Microglia-Based Sex-Biased Neuropathology in Early-Stage Alzheimer’s Disease Model Mice and the Potential Pharmacologic Efficacy of Dioscin
Xiao Liu,
Qian Zhou,
Jia-He Zhang,
Ke-Yong Wang,
Takashi Saito,
Takaomi C. Saido,
Xiaoying Wang,
Xiumei Gao,
Kagaku Azuma
Affiliations
Xiao Liu
Department of Anatomy, School of Medicine, University of Occupational and Environmental Health, 1-1 Iseigaoka, Yahatanishi-ku, Kitakyushu 807-8555, Japan
Qian Zhou
Department of Anatomy, School of Medicine, University of Occupational and Environmental Health, 1-1 Iseigaoka, Yahatanishi-ku, Kitakyushu 807-8555, Japan
Jia-He Zhang
Department of Anatomy, School of Medicine, University of Occupational and Environmental Health, 1-1 Iseigaoka, Yahatanishi-ku, Kitakyushu 807-8555, Japan
Ke-Yong Wang
Shared-Use Research Center, School of Medicine, University of Occupational and Environmental Health, 1-1 Iseigaoka, Yahatanishi-ku, Kitakyushu 807-8555, Japan
Takashi Saito
Laboratory for Proteolytic Neuroscience, RIKEN Center for Brain Science, Saitama 351-0198, Japan
Takaomi C. Saido
Laboratory for Proteolytic Neuroscience, RIKEN Center for Brain Science, Saitama 351-0198, Japan
Xiaoying Wang
State Key Laboratory of Modern Chinese Medicine, Tianjin University of Traditional Chinese Medicine, Tianjin 301617, China
Xiumei Gao
State Key Laboratory of Modern Chinese Medicine, Tianjin University of Traditional Chinese Medicine, Tianjin 301617, China
Kagaku Azuma
Department of Anatomy, School of Medicine, University of Occupational and Environmental Health, 1-1 Iseigaoka, Yahatanishi-ku, Kitakyushu 807-8555, Japan
Alzheimer’s disease (AD), the most common form of dementia, is characterized by amyloid-β (Aβ) accumulation, microglia-associated neuroinflammation, and synaptic loss.

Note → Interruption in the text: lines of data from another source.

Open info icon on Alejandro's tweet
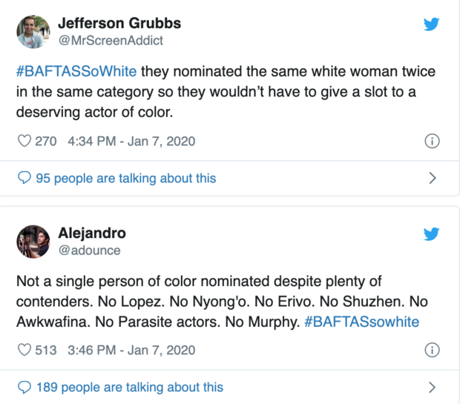Screen dimensions: 460x404 tap(432, 350)
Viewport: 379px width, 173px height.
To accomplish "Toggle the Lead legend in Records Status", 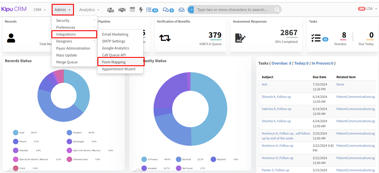I will pos(16,133).
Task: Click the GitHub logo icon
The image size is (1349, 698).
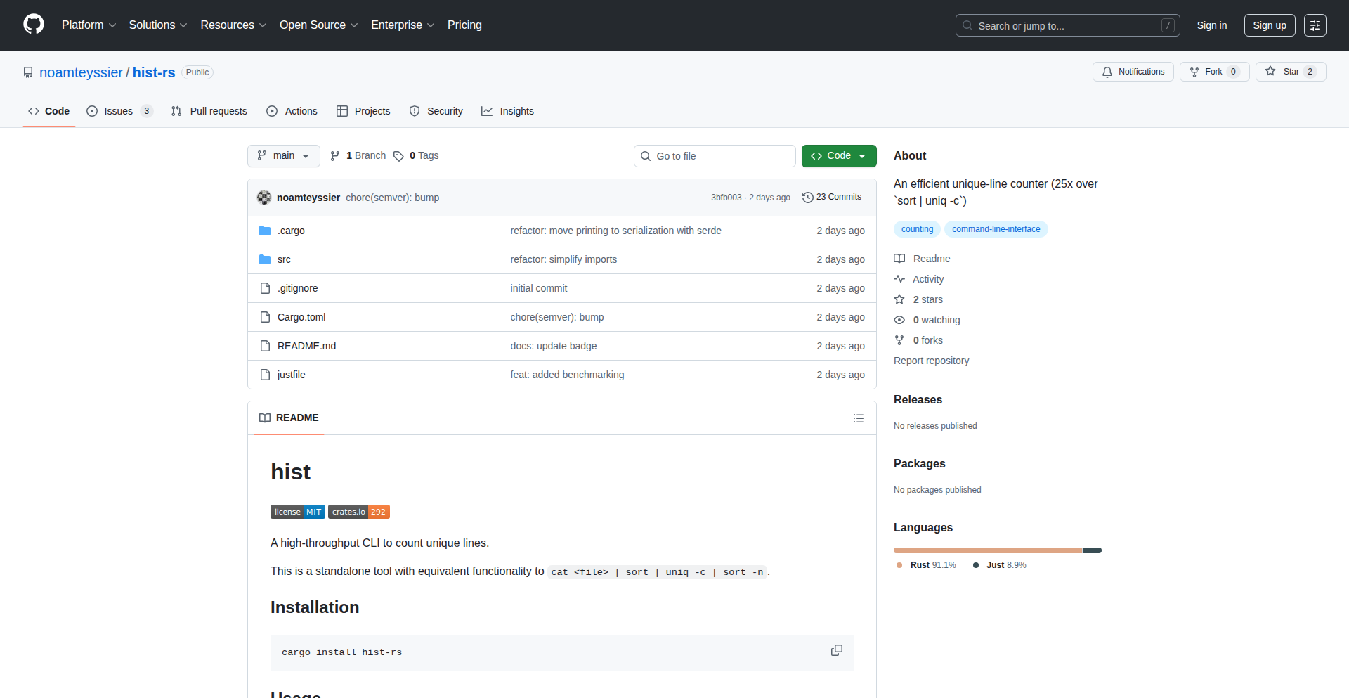Action: (33, 25)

The detailed neuropathologic characteristics in early-stage AD, however, are largely unclear. We evaluated the pathologic brain alterations in young adult App knock-in model AppNL-G-F mice at 3 and 6 months of age, which corresponds to early-stage AD. At 3 months of age, microglia expression in the cortex and hippocampus was significantly decreased. By the age of 6 months, the number and function of the microglia increased, accompanied by progressive amyloid-β deposition, synaptic dysfunction, neuroinflammation, and dysregulation of β-catenin and NF-κB signaling pathways. The neuropathologic changes were more severe in female mice than in male mice. Oral administration of dioscin, a natural product, ameliorated the neuropathologic alterations in young AppNL-G-F mice. Our findings revealed microglia-based sex-differential neuropathologic changes in a mouse model of early-stage AD and therapeutic efficacy of dioscin on the brain lesions. Dioscin may represent a potential treatment for AD.